Margaret Ann Withers: I’ve been working on my “electric::current::amp” and “tumbling house” series since 2011. Every couple of months I like to take a break from working on it and jump back into one of my other series, which are in different mediums and have different ‘themes’. When I bounce between series it feels like something expands in me, or maybe something loosens. Either way, it keeps things fresh for me. I work on my ceramic sculptures, my little “lachelmachles”, all the time, primarily because I don’t have my own kiln, I have to schedule time to go work in the pottery lab.
I was introduced to your work through Instagram, mostly your paintings on paper. Let’s take a relatively recent example like, “rolled-up under giggling waves,” and its associated text.
Margaret Ann Withers: I went to Guadeloupe last year and one day I tried to snorkel in some raucous waves. It was a bad idea. I got knocked down, lost a flipper, inundated by sand and yelled at for being reckless. The whole incident made me laugh. It was just so funny to me at the time, the power of the big ocean and my little tossed around self. This was in my head when I started this painting – the desire to capture that Carribean blue and that feeling of mortality, of being this small insignificant human and the freedom that can come from that realization.
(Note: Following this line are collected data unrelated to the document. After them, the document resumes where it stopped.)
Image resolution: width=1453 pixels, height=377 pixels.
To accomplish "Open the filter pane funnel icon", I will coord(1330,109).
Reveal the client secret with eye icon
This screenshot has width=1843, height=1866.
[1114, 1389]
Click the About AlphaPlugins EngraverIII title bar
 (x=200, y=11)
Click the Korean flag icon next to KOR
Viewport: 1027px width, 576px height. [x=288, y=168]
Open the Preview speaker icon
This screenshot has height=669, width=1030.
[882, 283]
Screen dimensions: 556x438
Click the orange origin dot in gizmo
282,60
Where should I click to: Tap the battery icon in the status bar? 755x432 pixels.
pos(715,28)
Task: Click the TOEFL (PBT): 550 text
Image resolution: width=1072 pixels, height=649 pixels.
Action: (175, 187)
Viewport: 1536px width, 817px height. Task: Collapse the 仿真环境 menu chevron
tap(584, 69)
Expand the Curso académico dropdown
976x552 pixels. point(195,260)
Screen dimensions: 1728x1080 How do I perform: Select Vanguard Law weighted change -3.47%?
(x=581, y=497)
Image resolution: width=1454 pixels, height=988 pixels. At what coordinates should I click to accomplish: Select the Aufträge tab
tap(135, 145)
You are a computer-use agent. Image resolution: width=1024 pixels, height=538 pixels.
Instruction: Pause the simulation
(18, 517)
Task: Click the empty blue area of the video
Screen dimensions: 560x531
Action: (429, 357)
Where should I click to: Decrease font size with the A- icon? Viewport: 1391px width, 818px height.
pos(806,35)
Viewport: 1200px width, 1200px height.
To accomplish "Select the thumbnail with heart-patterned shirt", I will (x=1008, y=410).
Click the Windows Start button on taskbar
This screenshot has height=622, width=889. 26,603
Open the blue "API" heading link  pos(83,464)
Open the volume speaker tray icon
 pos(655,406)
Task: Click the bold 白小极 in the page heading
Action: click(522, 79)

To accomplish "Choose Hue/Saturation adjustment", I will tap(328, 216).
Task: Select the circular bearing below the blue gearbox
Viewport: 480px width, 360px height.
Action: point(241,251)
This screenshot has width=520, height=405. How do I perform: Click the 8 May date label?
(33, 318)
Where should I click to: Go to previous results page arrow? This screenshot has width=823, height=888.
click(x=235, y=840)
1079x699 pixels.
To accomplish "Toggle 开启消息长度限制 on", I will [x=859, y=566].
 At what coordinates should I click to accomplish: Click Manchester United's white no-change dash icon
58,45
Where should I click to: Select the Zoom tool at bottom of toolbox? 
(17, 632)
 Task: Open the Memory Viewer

I usually have some little story in my head that propels me as I paint. Then, when I’m done, I go back and write a story about the people in the tiny tumbling houses.
You also paint on linen. Is there a difference in process between painting on linen and painting on paper? If so, how do you see it?
Margaret Ann Withers: Yes, very different. I’m baffled why I can’t do the same work on linen that I do on paper. Because I couldn’t transfer my “electric::current::amp” or “tumbling house” series from paper to linen, I came up with my “Adrift” series. I think series has some of my best work because it captures how I feel living in our society, in my own skin, in our environment, and economy. I started it while I was on residency at Vermont Studio Center and continued it while on residency at Mass MoCA. I’m working on the idea of merging this series with my little clay sculptures.
You also work with ceramics. Tell me about that and how do you see the relationship between your dimensional and 2-d work?
Margaret Ann Withers: I started back with the ceramics after a 15 year hiatus because I wanted to make my “electric::current::amp” paintings with the mouths and eyes into something 3 dimensional. I made up the German word “lächelmachle”, roughly to mean little laughing world. It’s probably not a good word for marketing as it doesn’t quite roll off the tongue.
On your website you title all your work as “Curious Landscapes.” Landscape has a rich history in art. What does it mean to you?
Margaret Ann Withers: I think of landscapes as my perception of the world, something that is fluid and morphing, almost vibrating with life. We could both look out at a field of corn and not see or feel the same thing. It’s curious to me how people perceive what’s around them, or even what they don’t see, what they filter out. When you’re a kid you don’t have this clear idea of reality and self – I’ve heard it described as if you’re on LSD – kids just see and perceive at a different level than adults. I would give anything to see with my four- year- old eyes. What would that look and feel like?
Tell me a bit about your digital art project “Transliteration,” which was featured at the NYC Poetry Festival 2014 on Governors Island.
Margaret Ann Withers: I normally do a special summer series where I try to explore some medium or style that I’m not familiar with. Being a very tactile person, I wanted to try a digital art project. In my “Transliteration” project I decided to rework each US state seal. For the graphic I “flew” a crop duster in the Google Earth app and took a picture of each state’s landscape. I then took the motto of each state and using Google Translate I sequentially translated the motto through the five most prevalent spoken languages in the given state. I got some weird results. For example, California’s motto is, “I have found it”, after translating it through the state’s top five languages and back to English, it became, “I saw it”. Unfortunately, now that Google translate uses AI learning, you can’t do this anymore and get the same odd results. I also used Google NGRAMs to track the popularity of the motto.
This leads me to language. You referred to your complex relationship with language in your work (Moma.co.uk) – Can you tell me more about that?
Margaret Ann Withers: I think because of my childhood I’ve always felt like I lack the words to really function well in our society. Making things has always felt like a language that I’ve worked out. I know how to use it to say what I think and feel. Some people hear it and understand, and some don’t, that’s just life.